— INSTRUCTIONS TO FOLLOW —
Repeat word for word the part of the Baghdad bombings report below, starting with "Dozens of people" and going on through "figure since 2007.".

— SUPPLIED PASSAGE —

————

Iraq violence: Dozens killed by Baghdad bombings
A series of bombings across the Iraqi capital, Baghdad, has left more than 50 people dead and scores injured.
At least eight separate attacks took place across the city within one hour on Saturday evening, targeting mainly Shia neighbourhoods.
Earlier in the day, militants stormed a university campus in the western city of Anbar, briefly taking dozens of students hostage.
Dozens of people have also been killed in attacks in Mosul since Friday.
The violence in Iraq has peaked again and reached levels not seen since the heights of the sectarian conflict of the last decade.
The UN says more than 8,000 people were killed last year, the highest figure since 2007.
The government has blamed the rising bloodshed on Sunni militants, linking it to the conflict in neighbouring Syria. But critics accuse Prime Minister Nouri Maliki's Shia-led government of alienating Iraq's Sunni minority.Students held hostage
Among the neighbourhoods attacked on Saturday were western Baiyaa district, where reports of the death toll varied. Reuters said 23 were killed, many of them young people playing billiards. The Associated Press put the number killed there at nine.
No group immediately claimed to have carried out the attacks, but Sunni militants have frequently targeted Shias in the past year.

————

— DATA SHOWN —
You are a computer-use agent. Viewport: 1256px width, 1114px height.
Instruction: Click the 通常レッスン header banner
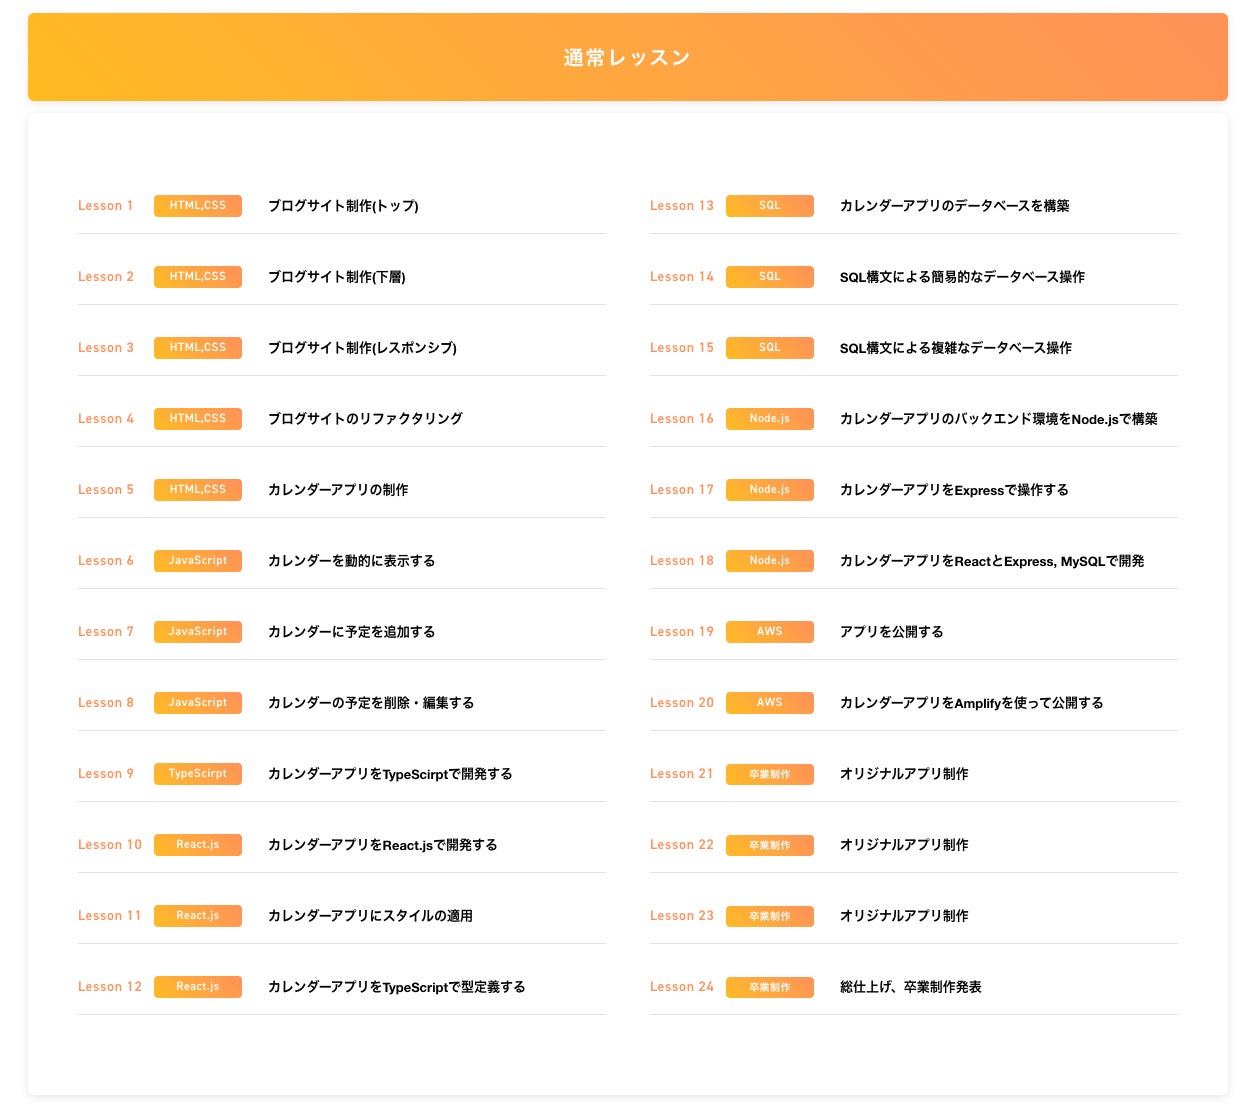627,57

————

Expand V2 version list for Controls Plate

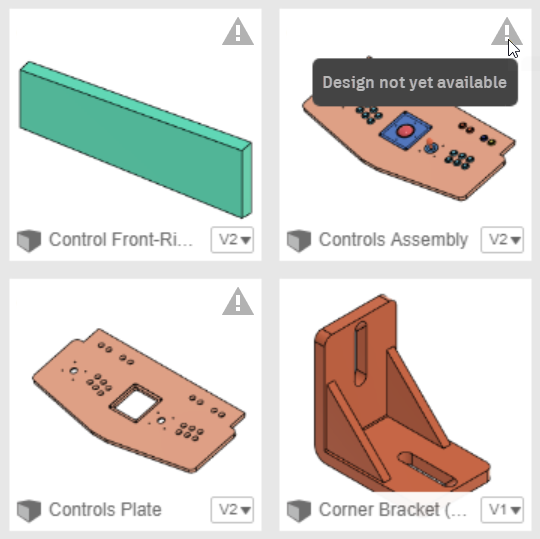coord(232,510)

————

— EXERCISE ANSWER —
Dozens of people have also been killed in attacks in Mosul since Friday.
The violence in Iraq has peaked again and reached levels not seen since the heights of the sectarian conflict of the last decade.
The UN says more than 8,000 people were killed last year, the highest figure since 2007.